A Review of Superintelligence: Paths, Dangers, Strategies by Nick Bostrum

Michael Prinzing
The Practical Philosopher
7 min readFeb 2, 2017

--

Oxford University Press; ISBN 978–0198739838; 390 pages

Warning: This review is more academic than the average Practical Philosopher article.

Nick Bostrum’s book, Superintelligence: Paths, Dangers, Strategies, is the culmination of a small, but quickly expanding body of literature on the prospects for the rise of extremely advanced artificial general intelligence. ‘Superintelligence’ as Bostrum uses the term, refers to ‘[a]ny intellect that greatly exceeds the cognitive performance of humans in virtually all domains of interest’ (Bostrum 2014, 22). The book explores the ways in which such an intellect might come to be, and what may happen to us — and to the world — if one did.

The book is commendable both for its scope and innovation.

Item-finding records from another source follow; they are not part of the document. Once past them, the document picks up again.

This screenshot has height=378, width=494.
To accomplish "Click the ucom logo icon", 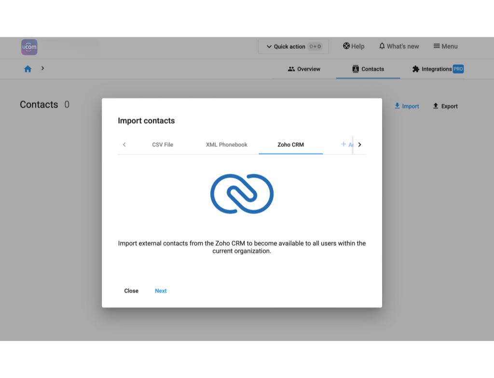I will tap(29, 47).
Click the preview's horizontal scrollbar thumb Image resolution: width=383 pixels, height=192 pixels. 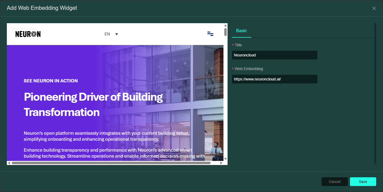[x=111, y=163]
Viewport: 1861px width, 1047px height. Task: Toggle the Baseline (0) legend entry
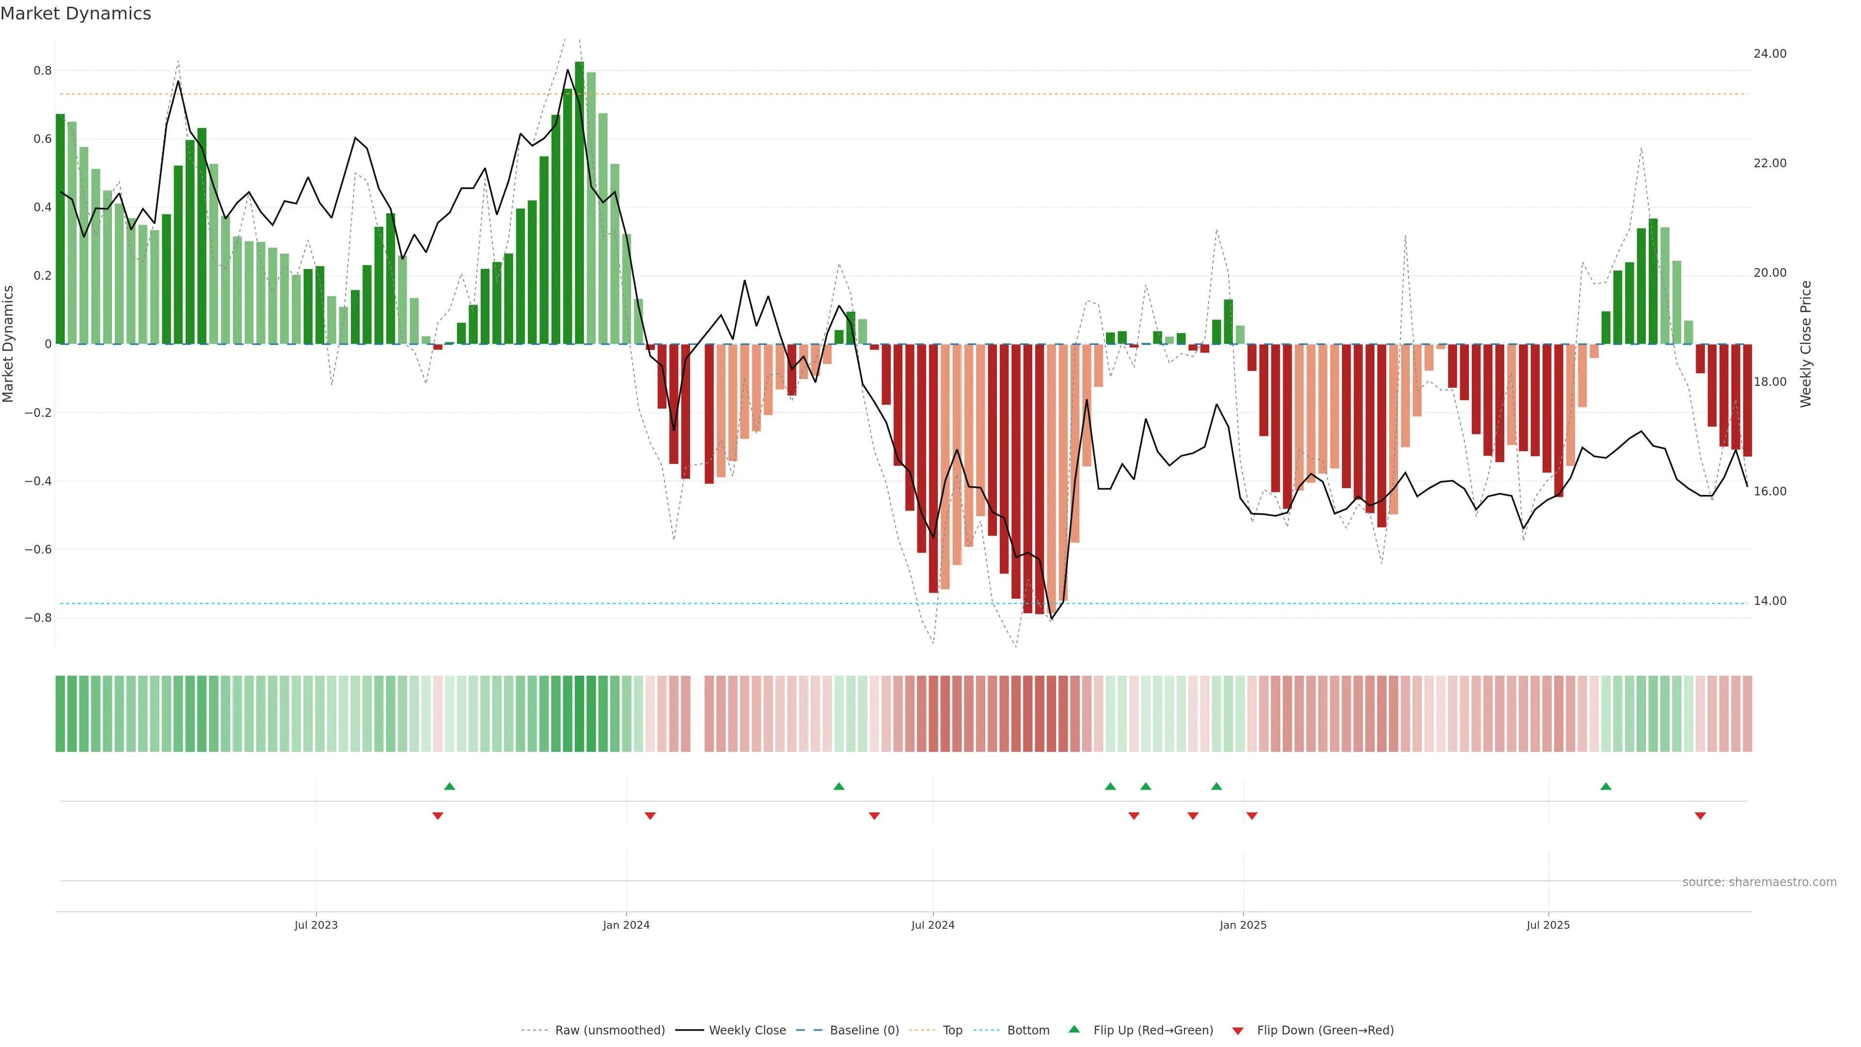click(864, 1030)
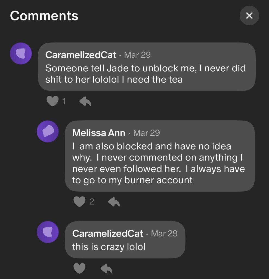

Bostrum has done a remarkable job of balancing readability with rigor. The result is a book that will have something of interest for technical and non-technical, philosophical and non-philosophical readers alike. Superintelligence is certainly worth a read for anyone interested in artificial intelligence (henceforth AI), existential risks, and the prospects for humanity’s future.

The book has 15 chapters. Chapter 1 surveys the history of AI and presents some polling data from AI researchers on their anticipations for its future. Chapter 2 begins the main thread of the book by discussing various ways in which we might build AI, and how it might eventually become superintelligent. Chapter 3 elaborates on the concept of superintelligence, suggesting three (in practice equivalent, Bostrum thinks) ways an agent could qualify as superintelligent. Chapters 4–6 explore some possible paths that a roughly human-level AI might take in developing into a superintelligent AI. These chapters also discuss the advantages a superintelligence would have against its competitors. Chapter 7 discusses what we can surmise about the will of a superintelligent being. Bostrum argues that a superintelligence could conceivably have just about any possible final goal. (More on this question below.) Chapters 8–10 cover what Bostrum calls the ‘control problem’, the problem of keeping a superintelligent intellect from destroying humanity. Bostrum’s conclusion is that there is little hope of constraining an unfriendly superintelligence, and thus that the solution must involve making sure that the superintelligence wants to pursue ends that we value. Thus, Chapters 11–13 explain the difficulty of programming an AI to pursue ends that we would approve of, and propose several methods for solving this ‘value-loading problem’ (Bostrum 2014, 226). Finally, Chapters 14 and 15 suggest where we might go from here, offering some guidance on how to make the more appealing outcomes more likely, and the less appealing outcomes less likely.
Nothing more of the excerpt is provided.